EXERCISE TEXT »
I'm back! Sorry I missed last week. I just ran out of Wednesday. Not a good excuse, but the best I have.
We begin, as always, with a funky story from Weird Asia news. What can I say? It's first on my list. In Japan, the economy is tough. Nothing new or weird there. But some are looking to a rather odd way of raising money. They're recycling bras. Yes, that's right. Bras. Apparently they can be made into solid fuel? Who knew.
Next we travel to South Korea where an elephant in a zoo took a disliking to a patron and beaned her on the head with a rock. She called the authorities and they reviewed the CCTV, which, surprisingly enough, didn't show a clear view of the enclosure. Perhaps because zoo security is slightly more concerned about what the people do and not the critters. Their short-sightedness into the sub-culture of elephant gangs and their initiation rituals has cost this woman a lump on the head. For shame.
Over to Taiwan to my worst nightmare come true. Hello Kitty has taken over the maternity ward at Yualin hospital. The staff wear Hello kitty themed scrubs, the decor is Hello Kitty, the blankets and who knows what else is Hello Kitty themed. It's enough cute to make a person puke. Don't believe me?
We travel south for a story about a dog, a man and car left running whilst the man nipped into the liquor store for a sixer. Wilco, the dog, decided to take the car for a spin. He jumped on the gear shift and into the drivers seat and coasted into a nearby cafe. It was a short trip. Both dog and owner were given a warning. The police said the owner and dog alike had their tails between their legs.

(Saved entries)

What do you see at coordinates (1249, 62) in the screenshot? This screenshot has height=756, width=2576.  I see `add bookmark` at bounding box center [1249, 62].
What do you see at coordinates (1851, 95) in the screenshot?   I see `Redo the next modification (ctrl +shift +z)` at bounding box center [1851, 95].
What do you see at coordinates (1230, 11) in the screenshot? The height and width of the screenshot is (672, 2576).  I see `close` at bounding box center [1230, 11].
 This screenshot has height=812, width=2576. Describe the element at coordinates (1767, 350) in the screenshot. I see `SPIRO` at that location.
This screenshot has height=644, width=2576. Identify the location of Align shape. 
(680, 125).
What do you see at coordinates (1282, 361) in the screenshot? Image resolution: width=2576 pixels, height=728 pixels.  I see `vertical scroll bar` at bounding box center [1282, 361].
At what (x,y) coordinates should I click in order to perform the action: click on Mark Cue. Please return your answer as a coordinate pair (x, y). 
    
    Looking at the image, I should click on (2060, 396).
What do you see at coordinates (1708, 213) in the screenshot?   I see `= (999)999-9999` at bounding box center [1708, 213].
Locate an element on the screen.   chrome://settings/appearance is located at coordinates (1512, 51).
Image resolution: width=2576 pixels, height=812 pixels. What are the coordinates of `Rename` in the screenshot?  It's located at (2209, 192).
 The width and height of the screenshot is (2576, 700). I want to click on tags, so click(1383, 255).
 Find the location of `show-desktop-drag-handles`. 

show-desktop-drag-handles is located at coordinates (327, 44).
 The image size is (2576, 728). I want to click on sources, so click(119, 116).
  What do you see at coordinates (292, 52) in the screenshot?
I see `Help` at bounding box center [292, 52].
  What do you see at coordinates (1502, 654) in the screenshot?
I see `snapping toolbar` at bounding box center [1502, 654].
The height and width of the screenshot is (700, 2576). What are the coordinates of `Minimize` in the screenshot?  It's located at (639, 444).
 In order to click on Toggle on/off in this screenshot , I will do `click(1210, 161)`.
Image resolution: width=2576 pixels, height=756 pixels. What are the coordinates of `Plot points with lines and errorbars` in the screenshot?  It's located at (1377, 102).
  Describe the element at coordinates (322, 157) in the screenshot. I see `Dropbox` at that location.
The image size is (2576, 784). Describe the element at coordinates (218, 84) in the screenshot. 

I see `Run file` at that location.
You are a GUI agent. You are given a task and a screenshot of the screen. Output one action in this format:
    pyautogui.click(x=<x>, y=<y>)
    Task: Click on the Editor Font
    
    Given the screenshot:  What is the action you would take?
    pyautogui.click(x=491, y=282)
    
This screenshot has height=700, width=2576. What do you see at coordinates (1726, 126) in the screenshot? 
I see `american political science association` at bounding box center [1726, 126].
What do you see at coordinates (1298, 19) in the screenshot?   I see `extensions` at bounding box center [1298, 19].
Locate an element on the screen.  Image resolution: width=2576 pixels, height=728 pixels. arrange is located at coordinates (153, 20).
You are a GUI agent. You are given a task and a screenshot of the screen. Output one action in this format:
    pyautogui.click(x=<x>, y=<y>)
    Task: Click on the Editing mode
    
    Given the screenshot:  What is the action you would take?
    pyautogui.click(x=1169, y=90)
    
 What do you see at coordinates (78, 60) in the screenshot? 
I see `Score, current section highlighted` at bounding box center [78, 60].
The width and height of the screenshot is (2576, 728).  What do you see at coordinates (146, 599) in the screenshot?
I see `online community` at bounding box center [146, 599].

WHAT THE TASK REQUIRES »
Decide whether each statement agrees with the news roundup, answering yes or no and quoting the words from the roundup that settle it. (a) In South Korea, a zoo elephant hit a patron on the head with a rock. (b) The CCTV footage gave a clear view of the elephant enclosure. (c) Only the dog was given a warning after the car rolled into the cafe.

RESULT BELOW »
(a) Yes: "an elephant in a zoo took a disliking to a patron and beaned her on the head with a rock."
(b) No: "didn't show a clear view of the enclosure."
(c) No: "Both dog and owner were given a warning."